__EXERCISE DETAILS__
Take the line containing "You are a computer-use agent. Screen" and every line after it in the data below, and print them exactly as given, with nothing else.

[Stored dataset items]
==*==

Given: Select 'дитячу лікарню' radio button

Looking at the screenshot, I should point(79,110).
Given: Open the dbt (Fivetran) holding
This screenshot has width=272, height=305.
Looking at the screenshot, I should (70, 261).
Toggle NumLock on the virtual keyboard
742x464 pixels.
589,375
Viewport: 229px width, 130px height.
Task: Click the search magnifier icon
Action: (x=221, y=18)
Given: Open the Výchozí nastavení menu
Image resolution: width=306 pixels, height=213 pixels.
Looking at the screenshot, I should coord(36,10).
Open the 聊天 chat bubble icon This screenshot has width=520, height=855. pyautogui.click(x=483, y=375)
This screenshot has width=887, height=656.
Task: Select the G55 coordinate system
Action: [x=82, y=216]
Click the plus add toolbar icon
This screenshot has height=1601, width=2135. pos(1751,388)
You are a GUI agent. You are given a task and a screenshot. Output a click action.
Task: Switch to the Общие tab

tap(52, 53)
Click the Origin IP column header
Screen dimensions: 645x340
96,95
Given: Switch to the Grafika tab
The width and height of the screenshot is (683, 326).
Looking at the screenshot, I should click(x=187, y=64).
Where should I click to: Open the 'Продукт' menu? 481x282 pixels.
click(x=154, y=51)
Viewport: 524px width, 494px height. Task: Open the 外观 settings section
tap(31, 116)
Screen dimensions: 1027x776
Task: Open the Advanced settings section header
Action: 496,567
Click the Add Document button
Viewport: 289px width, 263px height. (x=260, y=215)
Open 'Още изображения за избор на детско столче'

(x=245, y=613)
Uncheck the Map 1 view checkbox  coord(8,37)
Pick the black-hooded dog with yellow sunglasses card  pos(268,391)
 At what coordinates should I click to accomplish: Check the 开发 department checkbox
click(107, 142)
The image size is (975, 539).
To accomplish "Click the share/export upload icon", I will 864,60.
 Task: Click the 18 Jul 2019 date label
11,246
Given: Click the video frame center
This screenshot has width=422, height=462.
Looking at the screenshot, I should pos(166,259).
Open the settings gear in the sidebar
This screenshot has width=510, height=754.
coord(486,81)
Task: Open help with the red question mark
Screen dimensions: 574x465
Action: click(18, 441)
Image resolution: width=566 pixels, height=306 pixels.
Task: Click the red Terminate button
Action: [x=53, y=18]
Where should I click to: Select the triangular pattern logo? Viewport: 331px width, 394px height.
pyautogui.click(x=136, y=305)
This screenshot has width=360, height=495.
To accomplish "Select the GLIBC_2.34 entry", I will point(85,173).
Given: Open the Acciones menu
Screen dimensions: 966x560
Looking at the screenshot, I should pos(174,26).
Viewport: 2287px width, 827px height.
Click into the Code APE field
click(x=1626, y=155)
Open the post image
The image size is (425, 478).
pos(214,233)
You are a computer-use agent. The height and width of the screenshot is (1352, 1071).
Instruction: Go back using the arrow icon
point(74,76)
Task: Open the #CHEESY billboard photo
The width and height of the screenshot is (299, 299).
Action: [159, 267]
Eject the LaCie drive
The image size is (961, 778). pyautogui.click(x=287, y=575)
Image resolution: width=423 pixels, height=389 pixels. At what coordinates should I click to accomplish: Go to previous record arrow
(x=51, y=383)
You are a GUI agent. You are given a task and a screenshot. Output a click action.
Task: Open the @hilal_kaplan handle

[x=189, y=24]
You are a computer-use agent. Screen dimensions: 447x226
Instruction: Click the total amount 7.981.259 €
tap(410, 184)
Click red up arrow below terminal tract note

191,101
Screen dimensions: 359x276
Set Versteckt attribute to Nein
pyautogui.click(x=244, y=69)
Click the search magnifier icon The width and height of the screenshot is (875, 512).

==*==

__WRITTEN RESPONSE__
You are a computer-use agent. Screen dimensions: 447x226
Instruction: Click the total amount 7.981.259 €
tap(410, 184)
Click red up arrow below terminal tract note

191,101
Screen dimensions: 359x276
Set Versteckt attribute to Nein
pyautogui.click(x=244, y=69)
Click the search magnifier icon The width and height of the screenshot is (875, 512).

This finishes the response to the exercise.